The novel is set in an actual inner city known as Scarborough in Canada. Scarborough is a low-income and multicultural neighborhood on the east side of Toronto. The novel tells its story through a multitude of minority voices (consisting of natural-born citizens, naturalized citizens, First Nations, and immigrants) going through everyday life in a chaotic environment full of poverty, drugs, crime, and social distress. The characters are faced with—and often, but not always, overcome—trials and tribulations that take place against this multicultural background of Scarborough. Sadaf Ahsan of the National Post wrote, “Scarborough is a cultural amalgamation, connected by people from all walks of life in search of a better life than the one they had in their old country.”

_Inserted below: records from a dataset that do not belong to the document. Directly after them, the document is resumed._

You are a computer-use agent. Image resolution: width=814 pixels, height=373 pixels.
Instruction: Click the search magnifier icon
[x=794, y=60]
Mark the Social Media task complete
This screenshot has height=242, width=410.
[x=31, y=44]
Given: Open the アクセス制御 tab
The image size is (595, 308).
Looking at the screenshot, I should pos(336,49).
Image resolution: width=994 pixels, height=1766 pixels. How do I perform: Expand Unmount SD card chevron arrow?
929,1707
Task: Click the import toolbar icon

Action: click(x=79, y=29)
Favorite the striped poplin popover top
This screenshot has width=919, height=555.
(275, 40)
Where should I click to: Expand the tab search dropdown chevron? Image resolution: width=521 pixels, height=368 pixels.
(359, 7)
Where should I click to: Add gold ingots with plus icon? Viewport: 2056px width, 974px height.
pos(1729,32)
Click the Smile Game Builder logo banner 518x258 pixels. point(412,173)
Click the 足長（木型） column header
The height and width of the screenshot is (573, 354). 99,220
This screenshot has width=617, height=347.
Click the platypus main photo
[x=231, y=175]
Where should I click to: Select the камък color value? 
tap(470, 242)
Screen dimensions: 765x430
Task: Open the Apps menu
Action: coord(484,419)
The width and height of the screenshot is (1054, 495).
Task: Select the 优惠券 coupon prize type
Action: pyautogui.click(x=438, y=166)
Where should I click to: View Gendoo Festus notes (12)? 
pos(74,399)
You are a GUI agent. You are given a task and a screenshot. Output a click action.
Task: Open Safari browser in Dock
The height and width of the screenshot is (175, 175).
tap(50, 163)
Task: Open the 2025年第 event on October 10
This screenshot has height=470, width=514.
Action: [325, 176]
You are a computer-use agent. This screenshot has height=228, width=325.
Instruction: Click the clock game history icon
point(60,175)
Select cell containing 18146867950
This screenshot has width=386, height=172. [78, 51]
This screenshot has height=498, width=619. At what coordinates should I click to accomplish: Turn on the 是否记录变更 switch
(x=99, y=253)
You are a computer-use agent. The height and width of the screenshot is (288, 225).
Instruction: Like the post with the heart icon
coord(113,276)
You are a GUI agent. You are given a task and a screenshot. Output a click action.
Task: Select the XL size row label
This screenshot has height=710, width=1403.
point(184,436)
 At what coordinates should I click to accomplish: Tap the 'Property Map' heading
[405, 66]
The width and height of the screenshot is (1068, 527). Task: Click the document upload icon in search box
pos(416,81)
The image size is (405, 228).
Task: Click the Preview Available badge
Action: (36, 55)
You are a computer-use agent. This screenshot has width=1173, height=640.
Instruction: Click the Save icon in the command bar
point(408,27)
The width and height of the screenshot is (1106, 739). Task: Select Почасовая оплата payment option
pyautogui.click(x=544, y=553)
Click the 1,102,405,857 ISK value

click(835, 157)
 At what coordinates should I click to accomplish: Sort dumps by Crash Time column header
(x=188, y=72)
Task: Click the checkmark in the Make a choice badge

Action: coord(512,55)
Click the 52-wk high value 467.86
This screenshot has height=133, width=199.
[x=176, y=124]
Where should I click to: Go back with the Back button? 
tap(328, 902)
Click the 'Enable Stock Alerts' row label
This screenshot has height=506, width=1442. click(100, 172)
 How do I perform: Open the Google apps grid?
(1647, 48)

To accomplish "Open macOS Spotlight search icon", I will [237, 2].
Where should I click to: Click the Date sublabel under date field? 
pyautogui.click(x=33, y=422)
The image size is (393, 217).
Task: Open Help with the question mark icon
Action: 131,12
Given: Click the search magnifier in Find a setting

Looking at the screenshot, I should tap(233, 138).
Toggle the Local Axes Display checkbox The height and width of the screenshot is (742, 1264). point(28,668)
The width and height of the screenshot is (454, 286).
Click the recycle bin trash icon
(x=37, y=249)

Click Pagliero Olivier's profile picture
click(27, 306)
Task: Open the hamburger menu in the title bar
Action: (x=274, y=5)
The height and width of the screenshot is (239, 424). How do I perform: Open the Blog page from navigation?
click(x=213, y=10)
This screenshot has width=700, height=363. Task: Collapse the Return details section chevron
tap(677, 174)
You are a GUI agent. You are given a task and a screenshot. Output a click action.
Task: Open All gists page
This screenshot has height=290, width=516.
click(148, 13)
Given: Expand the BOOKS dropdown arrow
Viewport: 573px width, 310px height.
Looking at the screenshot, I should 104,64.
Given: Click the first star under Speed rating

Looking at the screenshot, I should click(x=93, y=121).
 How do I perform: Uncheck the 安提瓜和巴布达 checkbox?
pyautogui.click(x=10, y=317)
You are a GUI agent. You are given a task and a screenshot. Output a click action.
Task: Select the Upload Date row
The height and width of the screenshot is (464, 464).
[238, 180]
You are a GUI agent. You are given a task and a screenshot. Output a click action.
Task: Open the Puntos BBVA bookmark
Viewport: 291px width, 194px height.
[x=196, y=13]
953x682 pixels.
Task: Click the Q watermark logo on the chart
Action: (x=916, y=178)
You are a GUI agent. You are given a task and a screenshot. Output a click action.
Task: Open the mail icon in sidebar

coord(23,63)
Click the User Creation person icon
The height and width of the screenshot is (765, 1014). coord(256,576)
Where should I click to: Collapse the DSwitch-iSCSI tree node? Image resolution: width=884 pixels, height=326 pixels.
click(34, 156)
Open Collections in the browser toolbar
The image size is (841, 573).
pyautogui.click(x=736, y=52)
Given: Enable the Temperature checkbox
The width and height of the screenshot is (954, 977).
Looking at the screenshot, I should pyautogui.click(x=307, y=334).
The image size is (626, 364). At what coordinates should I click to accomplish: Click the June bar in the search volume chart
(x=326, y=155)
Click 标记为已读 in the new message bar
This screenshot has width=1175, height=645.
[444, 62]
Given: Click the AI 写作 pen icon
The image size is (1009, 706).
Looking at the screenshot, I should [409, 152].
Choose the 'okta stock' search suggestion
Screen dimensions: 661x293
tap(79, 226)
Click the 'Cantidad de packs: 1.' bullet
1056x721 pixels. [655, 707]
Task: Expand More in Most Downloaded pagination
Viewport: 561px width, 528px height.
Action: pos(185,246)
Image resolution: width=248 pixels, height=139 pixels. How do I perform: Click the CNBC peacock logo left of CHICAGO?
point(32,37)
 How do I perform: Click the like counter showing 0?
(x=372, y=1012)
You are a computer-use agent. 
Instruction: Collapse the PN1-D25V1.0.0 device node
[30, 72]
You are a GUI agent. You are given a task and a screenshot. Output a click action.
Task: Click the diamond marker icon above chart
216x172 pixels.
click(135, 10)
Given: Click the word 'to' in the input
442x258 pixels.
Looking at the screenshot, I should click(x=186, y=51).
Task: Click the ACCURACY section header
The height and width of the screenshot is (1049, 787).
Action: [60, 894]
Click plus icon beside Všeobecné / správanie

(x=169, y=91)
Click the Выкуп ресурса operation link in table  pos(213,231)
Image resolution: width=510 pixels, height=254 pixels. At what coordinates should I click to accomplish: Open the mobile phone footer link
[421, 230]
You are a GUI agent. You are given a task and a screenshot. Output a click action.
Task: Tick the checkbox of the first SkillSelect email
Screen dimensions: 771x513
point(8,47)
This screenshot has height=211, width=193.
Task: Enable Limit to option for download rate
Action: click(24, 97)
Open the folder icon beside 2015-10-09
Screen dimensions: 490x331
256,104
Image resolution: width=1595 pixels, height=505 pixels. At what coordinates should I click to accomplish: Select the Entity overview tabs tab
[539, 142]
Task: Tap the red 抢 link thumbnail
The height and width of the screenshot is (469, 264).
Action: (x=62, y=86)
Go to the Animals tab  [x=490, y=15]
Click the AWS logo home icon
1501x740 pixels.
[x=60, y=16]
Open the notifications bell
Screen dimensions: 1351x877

Hernandez has spoken frequently about the difficulties she experienced while bringing the novel to fruition: “In late 2015, I was given the Asian Canadian Writers' Workshop Emerging Writer's Award for the unpublished manuscript. The momentum from this award would be fleeting and I had to start shopping it around to potential publishers as soon as possible. That's when I was diagnosed with Adrenal Fatigue, and I started to see signs I had to withdraw from topical steroid use…I asked Governor General Award-nominated playwright Donna-Michelle St. Bernard to help me edit. To be clear, I had small windows of time where I was pain-free and not high on painkillers. Oh yes, and there was the entire complication around the fact that I am a home daycare owner and mother to a tween. So that gave me a whopping 30 minutes a day to write something that I hoped would be spared from a publisher's recycling bin. Based on Donna-Michelle's input, I would wipe baby bums and rewrite passages in my head. I would put down toddlers for naps and reconsider character arcs. Then when my day was over and before my next round of painkillers, I would write for 30 blessed and beautiful minutes. My mentor Jim Wong-Chu advised me that before I could show the manuscript to publishers, I had to rework its ending. I thought this was impossible — I could barely speak a complete sentence, let alone consider such drastic changes. But then it happened. It was nighttime. I was already high on medication, sitting outside of my house in the middle of the winter to cool down my inflammation. I came inside and told my loving partner, Nazbah Tom, the new ending. ‘I need you to remember what I told you. I can't remember all of this.’ Nazbah did this over and over again, this remembering things for me and telling me when I was sober and pain-free.”
Reviews were positive. Booklist extolled the novel as “raw yet beautiful, disturbing yet hopeful. And though it often feels relentless in its bleakness, it also gives voice to people whose stories are often unheard, making this an important book that deserves a wide audience." The Toronto Book Awards jury said, “Rooted from within the worldview and place it portrays, Scarborough is an intimate portrait of a community with all its nuances and desires deftly captured. Through this novel, Hernandez invites us to engage in both the subtle and the sharp, the ordinary and the extraordinary; which, at its best, is what Toronto is all about. Brick by brick, life by life, Scarborough delivers an orchestral impact, one small, beautiful voice at a time."